■ EXCERPTED DATA:
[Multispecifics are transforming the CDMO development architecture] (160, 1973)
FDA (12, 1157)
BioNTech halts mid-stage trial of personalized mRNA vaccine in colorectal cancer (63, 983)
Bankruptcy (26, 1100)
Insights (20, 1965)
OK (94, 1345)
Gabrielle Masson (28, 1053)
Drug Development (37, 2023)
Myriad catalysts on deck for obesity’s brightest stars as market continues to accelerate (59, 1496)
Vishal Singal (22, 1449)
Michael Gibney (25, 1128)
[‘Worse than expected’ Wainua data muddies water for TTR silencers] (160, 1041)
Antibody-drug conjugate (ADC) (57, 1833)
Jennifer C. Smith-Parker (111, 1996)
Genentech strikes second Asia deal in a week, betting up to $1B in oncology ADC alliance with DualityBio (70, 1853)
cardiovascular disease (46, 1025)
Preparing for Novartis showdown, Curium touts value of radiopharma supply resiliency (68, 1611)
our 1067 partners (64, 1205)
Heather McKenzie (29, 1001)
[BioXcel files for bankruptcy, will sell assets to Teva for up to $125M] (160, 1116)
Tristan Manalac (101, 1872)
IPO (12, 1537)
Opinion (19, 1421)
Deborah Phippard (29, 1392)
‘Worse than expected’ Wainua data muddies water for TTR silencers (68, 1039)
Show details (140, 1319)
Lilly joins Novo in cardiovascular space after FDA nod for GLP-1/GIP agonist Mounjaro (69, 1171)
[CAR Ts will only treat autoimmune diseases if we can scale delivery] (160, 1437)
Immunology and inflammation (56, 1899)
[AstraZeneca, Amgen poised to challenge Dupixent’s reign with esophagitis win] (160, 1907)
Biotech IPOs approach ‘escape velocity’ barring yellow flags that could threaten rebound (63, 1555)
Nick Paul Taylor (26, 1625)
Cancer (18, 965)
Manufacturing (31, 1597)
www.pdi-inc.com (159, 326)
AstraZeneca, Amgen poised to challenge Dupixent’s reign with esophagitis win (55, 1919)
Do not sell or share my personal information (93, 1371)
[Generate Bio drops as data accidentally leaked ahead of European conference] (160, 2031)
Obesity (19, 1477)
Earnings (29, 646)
==
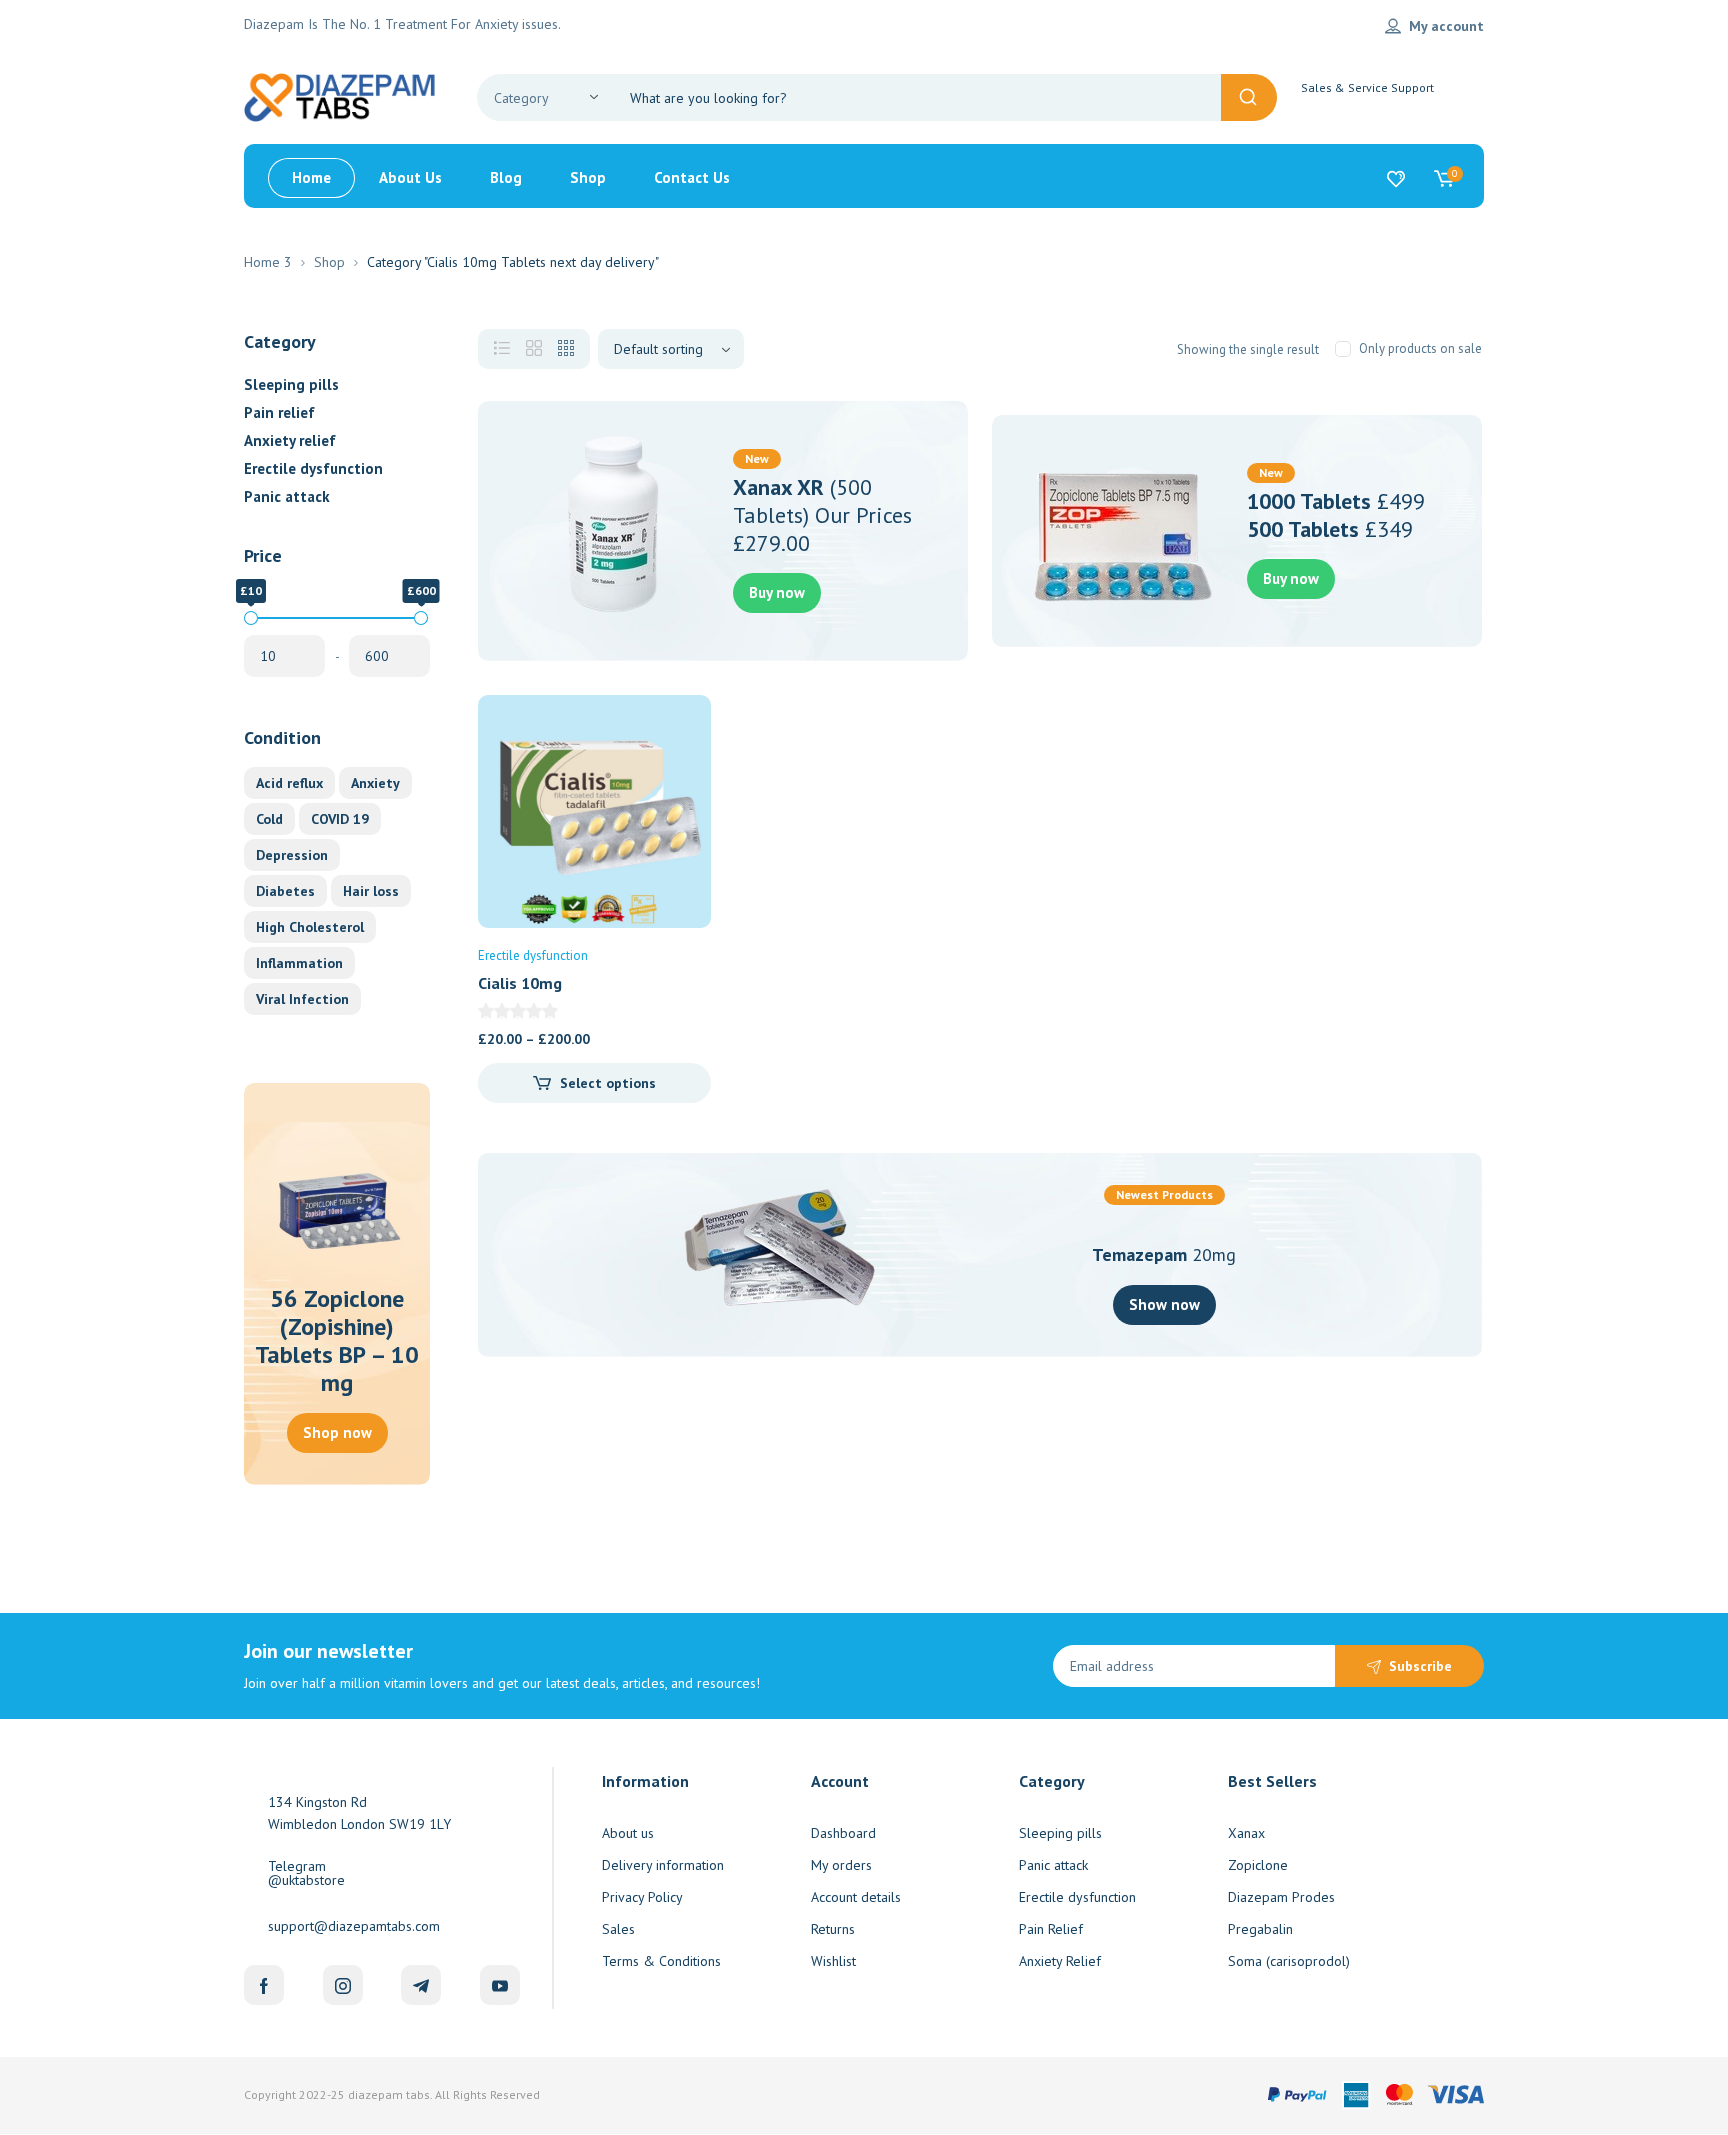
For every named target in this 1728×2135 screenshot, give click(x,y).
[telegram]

■ TRY IT: Extract exactly and only the lines above from the line containing "Michael Gibney (25, 1128)" through the line containing "Deborah Phippard (29, 1392)", both end lines included.

■ YOUR SOLUTION:
Michael Gibney (25, 1128)
[‘Worse than expected’ Wainua data muddies water for TTR silencers] (160, 1041)
Antibody-drug conjugate (ADC) (57, 1833)
Jennifer C. Smith-Parker (111, 1996)
Genentech strikes second Asia deal in a week, betting up to $1B in oncology ADC alliance with DualityBio (70, 1853)
cardiovascular disease (46, 1025)
Preparing for Novartis showdown, Curium touts value of radiopharma supply resiliency (68, 1611)
our 1067 partners (64, 1205)
Heather McKenzie (29, 1001)
[BioXcel files for bankruptcy, will sell assets to Teva for up to $125M] (160, 1116)
Tristan Manalac (101, 1872)
IPO (12, 1537)
Opinion (19, 1421)
Deborah Phippard (29, 1392)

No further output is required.